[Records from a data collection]

____________

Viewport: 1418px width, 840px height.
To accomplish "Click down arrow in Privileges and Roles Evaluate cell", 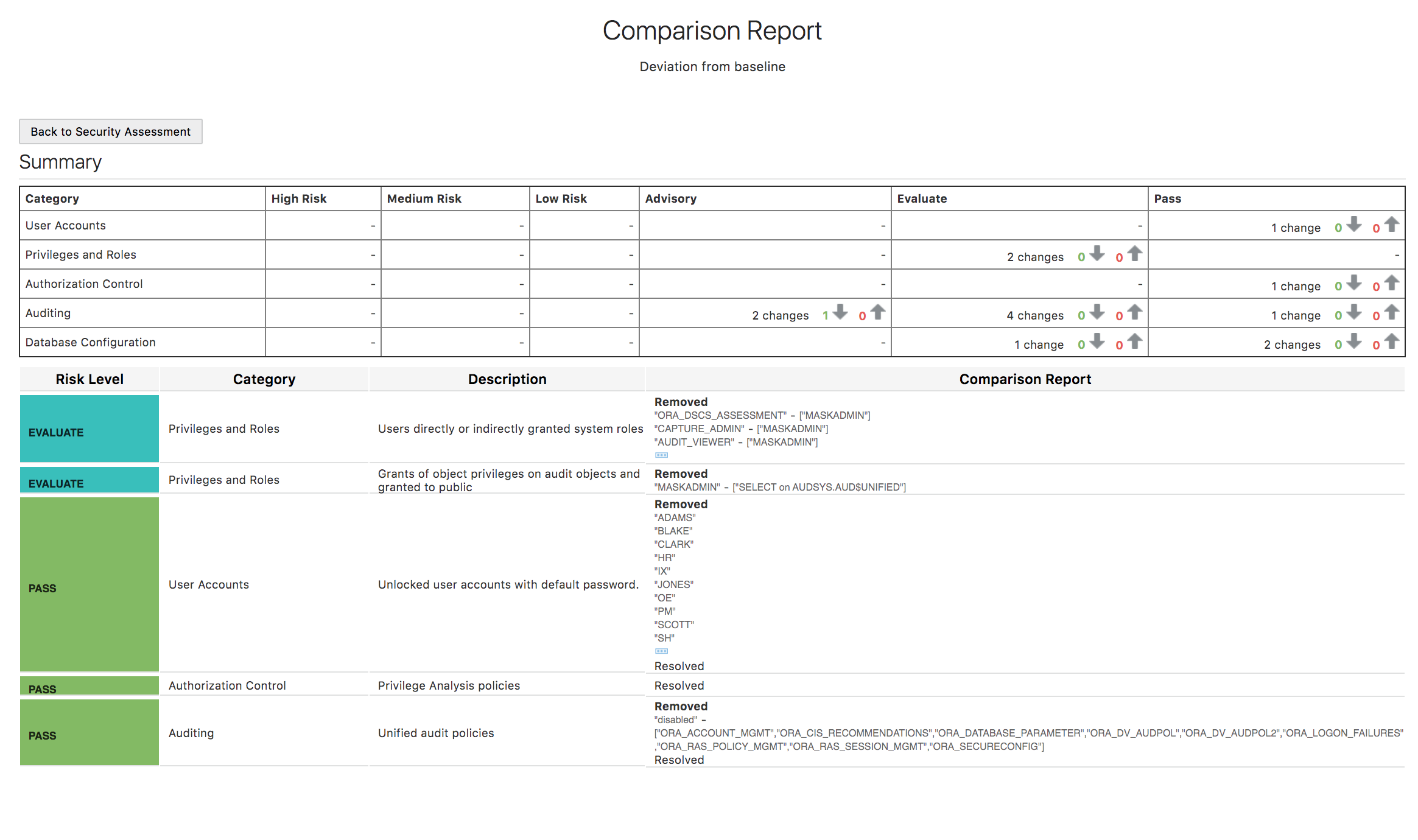I will [x=1097, y=254].
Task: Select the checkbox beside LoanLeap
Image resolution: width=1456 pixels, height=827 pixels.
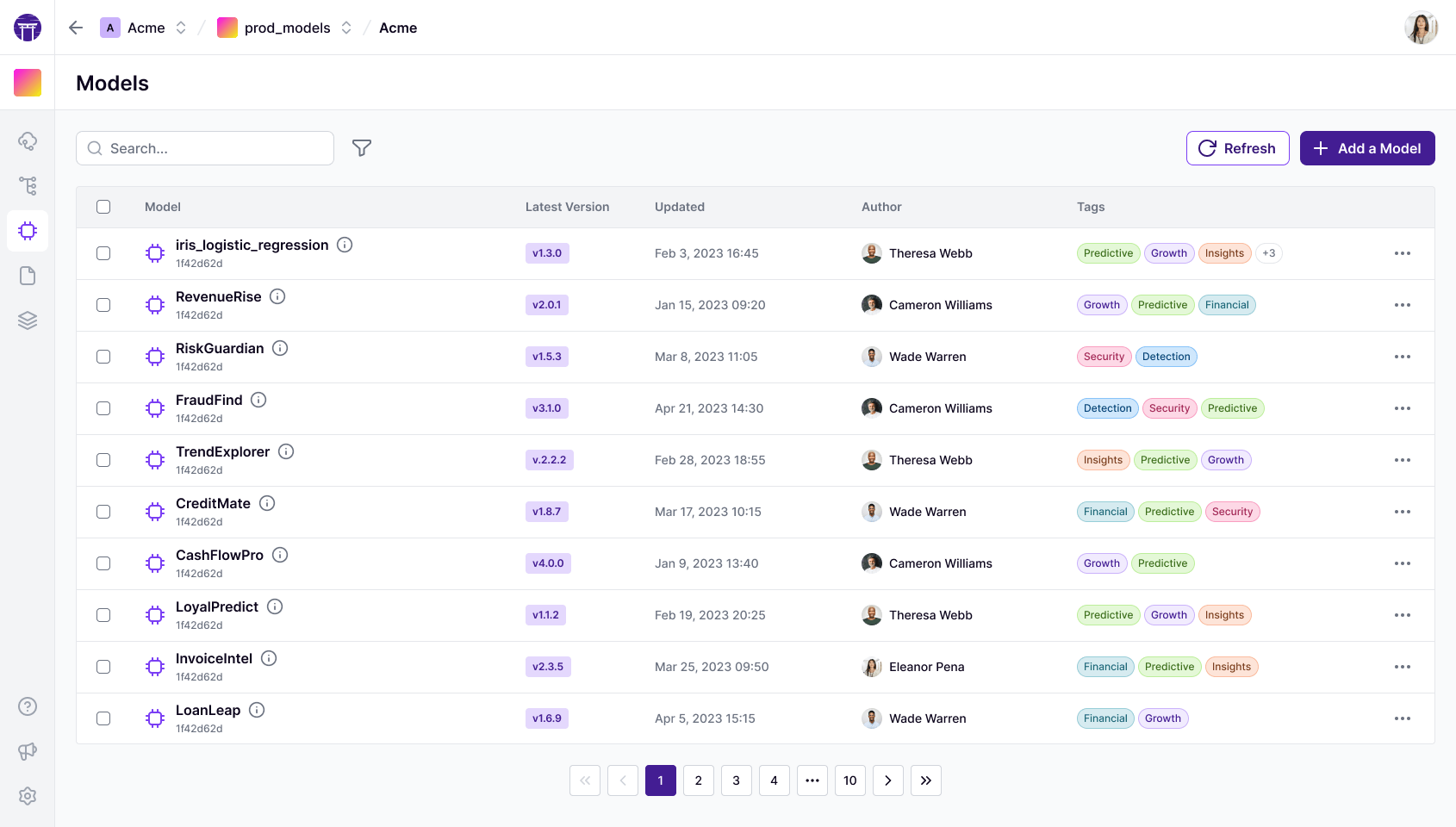Action: tap(103, 718)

____________

TASK DETAILS:
Leave out the pictures and copy exactly the lines from the one with "Task: Select the checkbox beside LoanLeap" through the last line of the records above.

RESULT BELOW:
Task: Select the checkbox beside LoanLeap
Image resolution: width=1456 pixels, height=827 pixels.
Action: tap(103, 718)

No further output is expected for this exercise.